* **Extrait à lire**:
::::
Cet avant-poste n'était pas situé
dans la région où s'étaient
produites de nombreuses conversions ; et on
espérait qu'avant longtemps, Betty et sa
compagne pourraient s'y installer pour s'occuper
des femmes et des enfants. Betty Scott se
réjouissait beaucoup à cette
perspective.
« Cette ville me semble
extrêmement bien choisie pour notre future
activité, écrivit la jeune
missionnaire. Jusqu'ici, presque
rien n'a été fait parmi les femmes,
et le petit nombre de celles qui ont entendu
quelque chose de l'Évangile désirent
ardemment apprendre à lire pour
étudier la Bible. De façon ou
d'autre, leurs coeurs ont été
préparés. Il en va de même des
enfants. Garçons et filles de
l'école, et même ceux qui ne savent
pas lire, rayonnent de joie à la
pensée que nous devons revenir pour les
instruire. Ils sont venus en foule, tout le temps
que nous avons été là, et nous
leur avons enseigné tous les versets de tous
les cantiques chinois que nous connaissions
nous-mêmes. Ils les répétaient
des centaines de fois, pour s'assurer de les bien
savoir...
« Quelques-uns des tout petits
étaient vraiment délicieux ils
étaient si candides, si affectueux, pas
encore contaminés par le mal... Comme leurs
yeux brillaient ! Ici, personne en retard pour
l'École du Dimanche ; personne non plus
qui, l'école terminée, se
précipite pour aller à la maison. Ils
allaient chez eux pour manger, mais pas tous
à la fois. L'évangéliste eut
trois services, et l'après-midi une
réunion spéciale pour enfants, de
sorte qu'il y eut foule toute la journée.
Les enfants n'avaient rien d'impertinent ni
d'effronté. Ils étaient
intéressés et enthousiasmés.
Nous avons fait une abondante distribution de
traités. Quant à Miss Liu, elle se
multipliait pour évangéliser les
femmes, allant de groupe en groupe. Il y avait de
quoi perdre la tête. Tous désirent que
nous revenions vivre avec eux, afin de leur
enseigner la Bible. »
C'était là un voyage
épuisant pour les jeunes missionnaires qui
n'étaient pas encore accoutumées au
milieu : langage, nourriture, grandes
foules ; tout cela était nouveau pour
elles. Mais elles se trouvaient si heureuses
d'être enfin en pleine activité,
même momentanée !
::::
* **Consigne 1**: Réécrivez le passage du récit sur Betty Scott situé entre « C'était là un » et « même momentanée ! », bornes incluses, en remplaçant « épuisant » par « fatigant ».
* **Consigne 2**: Relevez toutes les choses que le récit sur Betty Scott présente comme nouvelles pour les jeunes missionnaires.

[Enregistrements conservés]
::::
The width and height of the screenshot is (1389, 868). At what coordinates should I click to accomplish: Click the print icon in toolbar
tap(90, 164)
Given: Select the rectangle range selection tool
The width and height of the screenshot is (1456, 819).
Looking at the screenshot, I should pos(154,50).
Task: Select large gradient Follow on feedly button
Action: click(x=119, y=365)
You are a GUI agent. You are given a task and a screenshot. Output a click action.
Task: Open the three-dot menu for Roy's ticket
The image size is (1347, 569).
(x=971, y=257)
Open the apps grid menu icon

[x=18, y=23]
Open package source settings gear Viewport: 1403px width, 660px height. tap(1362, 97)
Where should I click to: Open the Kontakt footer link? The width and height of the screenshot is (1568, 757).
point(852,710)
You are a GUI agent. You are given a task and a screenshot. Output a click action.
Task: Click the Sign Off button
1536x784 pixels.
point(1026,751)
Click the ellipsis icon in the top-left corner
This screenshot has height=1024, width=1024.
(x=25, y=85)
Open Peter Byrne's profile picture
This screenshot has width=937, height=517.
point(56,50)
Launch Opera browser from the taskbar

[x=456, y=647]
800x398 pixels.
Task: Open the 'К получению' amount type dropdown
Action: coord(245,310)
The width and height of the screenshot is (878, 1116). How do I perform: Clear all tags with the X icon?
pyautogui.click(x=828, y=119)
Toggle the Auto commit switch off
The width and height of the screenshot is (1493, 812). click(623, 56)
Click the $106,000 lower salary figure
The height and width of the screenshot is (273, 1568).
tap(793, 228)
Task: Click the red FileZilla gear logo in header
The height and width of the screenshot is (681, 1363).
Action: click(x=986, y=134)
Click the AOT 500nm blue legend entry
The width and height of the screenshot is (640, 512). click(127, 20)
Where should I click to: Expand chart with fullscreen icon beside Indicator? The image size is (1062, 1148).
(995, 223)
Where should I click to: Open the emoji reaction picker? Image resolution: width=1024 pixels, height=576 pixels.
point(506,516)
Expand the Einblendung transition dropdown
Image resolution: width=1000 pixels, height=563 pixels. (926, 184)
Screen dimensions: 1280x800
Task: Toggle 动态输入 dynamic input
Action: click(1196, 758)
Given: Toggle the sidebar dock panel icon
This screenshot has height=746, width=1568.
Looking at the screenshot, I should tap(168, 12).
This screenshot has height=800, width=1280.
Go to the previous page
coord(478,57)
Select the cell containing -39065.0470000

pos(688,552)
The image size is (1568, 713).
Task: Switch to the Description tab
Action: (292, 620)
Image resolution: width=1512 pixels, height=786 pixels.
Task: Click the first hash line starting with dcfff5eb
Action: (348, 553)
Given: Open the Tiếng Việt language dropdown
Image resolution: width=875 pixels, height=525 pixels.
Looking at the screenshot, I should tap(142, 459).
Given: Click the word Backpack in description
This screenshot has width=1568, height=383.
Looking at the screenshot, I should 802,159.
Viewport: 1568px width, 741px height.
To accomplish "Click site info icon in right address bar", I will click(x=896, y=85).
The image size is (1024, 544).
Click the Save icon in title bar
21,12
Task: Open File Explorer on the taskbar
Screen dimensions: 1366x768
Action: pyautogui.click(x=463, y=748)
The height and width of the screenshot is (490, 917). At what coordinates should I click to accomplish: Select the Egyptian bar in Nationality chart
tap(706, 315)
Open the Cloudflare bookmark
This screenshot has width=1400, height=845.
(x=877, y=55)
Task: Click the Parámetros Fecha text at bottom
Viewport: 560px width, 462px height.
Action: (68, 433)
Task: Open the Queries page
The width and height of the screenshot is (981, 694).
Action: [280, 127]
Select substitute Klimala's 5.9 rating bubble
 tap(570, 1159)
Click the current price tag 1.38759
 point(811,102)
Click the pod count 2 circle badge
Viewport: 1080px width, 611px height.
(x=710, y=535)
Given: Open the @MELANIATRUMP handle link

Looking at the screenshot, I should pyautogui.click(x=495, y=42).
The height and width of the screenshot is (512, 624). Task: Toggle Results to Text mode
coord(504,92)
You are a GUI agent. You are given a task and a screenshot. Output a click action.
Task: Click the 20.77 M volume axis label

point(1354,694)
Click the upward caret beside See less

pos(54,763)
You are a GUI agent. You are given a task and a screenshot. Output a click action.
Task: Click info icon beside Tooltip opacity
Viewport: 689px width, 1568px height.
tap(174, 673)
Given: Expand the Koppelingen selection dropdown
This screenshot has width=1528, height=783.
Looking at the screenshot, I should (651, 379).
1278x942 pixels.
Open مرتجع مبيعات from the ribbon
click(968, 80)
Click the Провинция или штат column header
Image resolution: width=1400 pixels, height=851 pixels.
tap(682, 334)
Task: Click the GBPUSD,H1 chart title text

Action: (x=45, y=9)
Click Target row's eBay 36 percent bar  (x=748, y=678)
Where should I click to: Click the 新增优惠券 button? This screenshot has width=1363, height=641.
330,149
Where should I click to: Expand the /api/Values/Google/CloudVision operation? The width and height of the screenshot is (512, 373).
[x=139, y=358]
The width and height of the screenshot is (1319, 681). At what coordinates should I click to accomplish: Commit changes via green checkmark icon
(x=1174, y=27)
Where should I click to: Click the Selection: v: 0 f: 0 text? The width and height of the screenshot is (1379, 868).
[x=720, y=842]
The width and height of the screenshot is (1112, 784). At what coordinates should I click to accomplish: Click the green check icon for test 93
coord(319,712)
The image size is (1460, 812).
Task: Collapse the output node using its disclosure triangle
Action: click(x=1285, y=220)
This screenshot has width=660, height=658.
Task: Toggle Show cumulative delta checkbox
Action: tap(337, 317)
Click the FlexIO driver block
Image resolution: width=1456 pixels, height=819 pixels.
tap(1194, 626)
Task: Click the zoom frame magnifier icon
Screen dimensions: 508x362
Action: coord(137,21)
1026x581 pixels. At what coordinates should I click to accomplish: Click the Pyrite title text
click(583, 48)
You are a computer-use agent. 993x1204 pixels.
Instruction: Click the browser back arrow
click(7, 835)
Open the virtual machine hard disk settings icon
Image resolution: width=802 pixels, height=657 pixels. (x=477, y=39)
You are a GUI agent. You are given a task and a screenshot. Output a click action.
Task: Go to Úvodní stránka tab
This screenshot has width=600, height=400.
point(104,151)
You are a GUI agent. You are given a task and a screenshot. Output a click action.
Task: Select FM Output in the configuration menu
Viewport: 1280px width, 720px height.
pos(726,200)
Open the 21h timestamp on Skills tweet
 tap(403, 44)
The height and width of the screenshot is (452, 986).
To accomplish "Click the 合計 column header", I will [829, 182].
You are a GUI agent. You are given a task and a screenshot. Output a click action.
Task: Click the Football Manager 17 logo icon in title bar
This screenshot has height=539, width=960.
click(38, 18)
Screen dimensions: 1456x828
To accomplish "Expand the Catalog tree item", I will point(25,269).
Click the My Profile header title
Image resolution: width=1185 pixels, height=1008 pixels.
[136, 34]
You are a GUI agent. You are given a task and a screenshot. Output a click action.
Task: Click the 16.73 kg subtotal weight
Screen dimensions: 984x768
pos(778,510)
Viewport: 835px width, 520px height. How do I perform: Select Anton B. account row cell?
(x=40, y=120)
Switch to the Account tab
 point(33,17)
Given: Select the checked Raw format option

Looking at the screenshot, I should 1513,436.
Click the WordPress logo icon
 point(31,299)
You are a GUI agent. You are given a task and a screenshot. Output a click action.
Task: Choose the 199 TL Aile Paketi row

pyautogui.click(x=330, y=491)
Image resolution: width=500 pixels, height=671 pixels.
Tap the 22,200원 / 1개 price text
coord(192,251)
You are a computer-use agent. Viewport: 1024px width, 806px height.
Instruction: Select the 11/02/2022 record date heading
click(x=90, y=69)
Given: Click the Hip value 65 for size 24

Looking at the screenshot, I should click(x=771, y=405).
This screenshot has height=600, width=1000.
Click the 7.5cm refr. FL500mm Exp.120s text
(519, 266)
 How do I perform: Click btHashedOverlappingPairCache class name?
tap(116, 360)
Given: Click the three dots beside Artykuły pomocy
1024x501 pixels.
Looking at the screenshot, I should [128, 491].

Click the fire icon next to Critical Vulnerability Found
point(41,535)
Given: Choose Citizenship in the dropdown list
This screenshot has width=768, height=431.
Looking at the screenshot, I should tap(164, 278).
::::
* **Réponse rédigée 1**:
C'était là un voyage
fatigant pour les jeunes missionnaires qui
n'étaient pas encore accoutumées au
milieu : langage, nourriture, grandes
foules ; tout cela était nouveau pour
elles. Mais elles se trouvaient si heureuses
d'être enfin en pleine activité,
même momentanée !

* **Réponse rédigée 2**: langage ; nourriture ; grandes foules